Nathalie (Marianne Denicourt)

Vous l’aurez compris, d’un point de vue purement cinéphilique, on a pas vraiment apprécié Médecin de campagne. Dans le genre contemplation campagnarde, on a connu bien mieux. L’émotion peine à effleurer. A contrario, et c’est là le sel des avants-premières, nous avons un peu reconsidéré l’intérêt du film au contact du réalisateur. On a failli s’étouffer lorsque deux médecins présents dans la salle se sont plaint de l’impossibilité d’augmenter les prix de leurs consultations arguant que c’était sûrement pour cela que les jeunes désertaient les campagnes. C’est sûr qu’un taux horaire de quatre-vingt-douze euros de l’heure, ça dissuade de se lever… Dites ça aux smicards en soutenant le regard de haine compulsive qui pourrait les assaillir, surtout sachant que vous leur refusez le tiers payant, messieurs les notables. Thomas Lilti a d’ailleurs eu l’intelligence de ne pas relever. Ce qu’il relève, par contre, c’est le véritable sacerdoce que constitue une vie de médecin de campagne, une vie d’abnégation qui, il est vrai, pousse à l’admiration.
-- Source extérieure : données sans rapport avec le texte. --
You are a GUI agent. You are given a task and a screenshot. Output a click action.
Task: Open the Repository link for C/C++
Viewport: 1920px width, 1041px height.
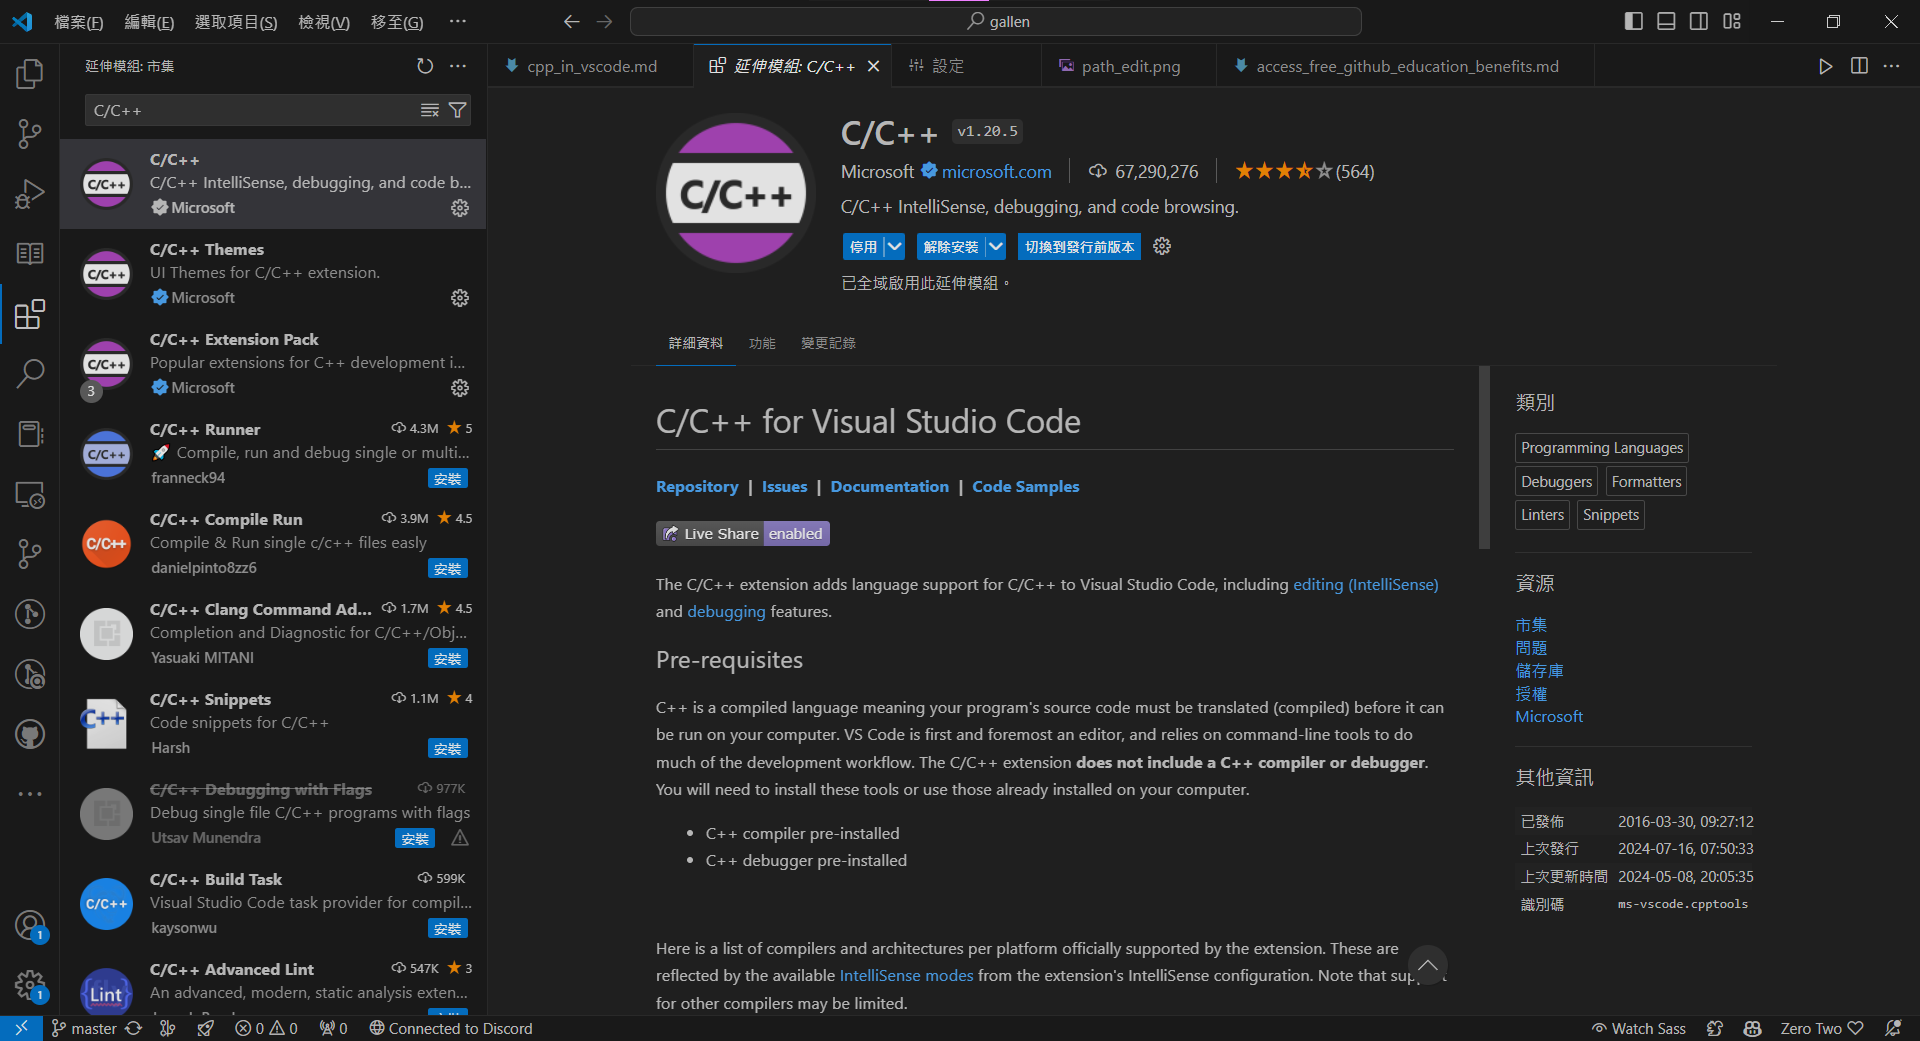coord(697,486)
Jean-Pierre (François Cluzet)

D’autant plus que, minute philosophique du film, Cluzet se fend d’un plaidoyer contre la nature barbare de la vie contre laquelle le médecin se bat sachant qu’il perdra la bataille inexorablement. Un constat de l’absurdité qui pousse la vie à se perpétuer pour elle-même dans la souffrance. On touche là des questions qui doivent nécessairement saisir la conscience des médecins. Médecin de campagne milite pour que cesse les constructions de maison de santé qui restent vide après avoir rempli les poches des promoteurs immobiliers. Comme solution à la désertification, Litlti propose qu’une partie des carabins fassent leur externat avec un médecin au profil universitaire dans ces maisons de santés ou bien dans les cabinets. Il juge que les études de médecine sont trop exclusivement orientées vers le milieu hospitalier. À sa suite, nous somme séduits par l’idée qu’il conviendrait de creuser davantage. Autre thématique qui lui tient vraiment à cœur, Lilti est engagé pour que l’on puisse finir ses jours à domicile sans forcément être hospitalisé loin de ses repères et de sa famille. C’est une problématique émouvante développé dans le long-métrage.
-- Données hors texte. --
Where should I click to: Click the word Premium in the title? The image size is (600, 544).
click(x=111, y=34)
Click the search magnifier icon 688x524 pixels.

Nathalie (Marianne Denicourt)

Avec Médecin de campagne, Lilti s’engage pour promouvoir une médecine à visage humain, une médecine de proximité au sens géographique comme au sens humain. Le corps de la santé qui étaient bien représentés lors de l’avant-première a bien accueilli le film, preuve s’il en est qu’il pose des problèmes essentiels. Touché par l’homme davantage que par le réalisateur, celui-ci ayant promis que son prochain film traiterait un sujet différent, nous irons voir par curiosité si l’affect lié au sujet n’aurait pas handicapé sa réalisation en enveloppant d’un aura de gravité plombant un scénario peu folichon.